The US, in particular, during the 1970s, passed legislation which allowed for the creation of the Nationally Recognised Statistical Rating Organisation (NRSRO). It effectively increased the barriers to entry for smaller firms and led to the consolidation of the industry by the big three.
According to a 2009 paper by Pragyan Deb and Gareth Murphy of the London School of Economics, of the top three global CRAs, S & P and Moody’s control 80% of the market. Fitch, the third biggest rating agency, lags far behind with approximately 15% market share. All of the top three agencies are based in the US and dominate the global financial markets with their advisories.
The way the system functions is however fraught with conflicts of interest. These arose because of the way in which revenues were generated after the deregulation of CRAs. Over time the CRAs switched from an investor-pay model to an issuer-pay model. In an investor-pay model, the investor subscribes for a rating and in an issuer-pay model; the issuer pays for the cost of the rating, making the CRAs income dependent on the institutions they are supposed to rate on a neutral basis.
Evidence compiled over the years shows that this switch of source of revenue for rating agencies tended to also result in large issuers getting far more favourable ratings than before – the ‘notching’ effect coming into play.
The record of CRAs has not been all that good for some time now. In 2003, the Financial Policy Forum, an American non-profit body that monitors disruptions and inefficiencies in financial markets, published a special policy report, which argued that CRAs systematically failed to anticipate currency crises from 1979-1999.
Probably the beginning of the end for the untouchable status of CRAs came with the fact that they either did not see the financial crisis of 2008 coming, or for the sake of their big clients looked the other way.

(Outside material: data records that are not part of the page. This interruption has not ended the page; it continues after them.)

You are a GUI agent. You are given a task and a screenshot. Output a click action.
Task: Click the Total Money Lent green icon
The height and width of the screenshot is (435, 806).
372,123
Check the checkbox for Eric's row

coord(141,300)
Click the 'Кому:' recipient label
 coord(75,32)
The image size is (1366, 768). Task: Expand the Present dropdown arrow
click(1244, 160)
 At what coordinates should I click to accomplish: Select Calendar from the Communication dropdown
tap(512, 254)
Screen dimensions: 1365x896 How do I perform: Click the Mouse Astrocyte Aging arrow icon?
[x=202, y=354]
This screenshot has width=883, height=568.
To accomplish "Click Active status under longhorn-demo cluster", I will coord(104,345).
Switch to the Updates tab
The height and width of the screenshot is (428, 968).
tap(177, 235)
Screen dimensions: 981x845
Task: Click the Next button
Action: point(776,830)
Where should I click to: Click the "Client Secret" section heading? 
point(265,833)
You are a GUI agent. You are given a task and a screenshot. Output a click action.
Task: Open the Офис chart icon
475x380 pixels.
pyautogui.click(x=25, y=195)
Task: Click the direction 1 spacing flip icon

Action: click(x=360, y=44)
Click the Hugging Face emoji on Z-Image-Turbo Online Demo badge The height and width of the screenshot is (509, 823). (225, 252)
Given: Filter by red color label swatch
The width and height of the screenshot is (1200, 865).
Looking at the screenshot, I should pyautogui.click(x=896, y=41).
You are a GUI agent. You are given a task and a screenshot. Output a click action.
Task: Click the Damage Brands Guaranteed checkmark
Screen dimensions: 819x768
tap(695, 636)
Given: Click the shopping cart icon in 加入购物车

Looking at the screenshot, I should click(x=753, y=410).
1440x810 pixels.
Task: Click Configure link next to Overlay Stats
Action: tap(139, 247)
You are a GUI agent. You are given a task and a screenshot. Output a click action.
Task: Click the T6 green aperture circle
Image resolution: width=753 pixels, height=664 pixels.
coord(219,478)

They vouched for companies, loans and financial instruments that turned out to be awash with toxic debt. For example, Lehman Brothers was given a “triple A” rating shortly before it went bankrupt.
It has also since transpired that some of them also helped their clients, especially investment banks, design the instruments that brought about the financial crisis.
It is difficult to see the CRAs ever regaining the levels of trust needed to fill the gap left in the global financial system by the absence of a neutral benchmark of value and credit worthiness of something as tangible as a bar of gold.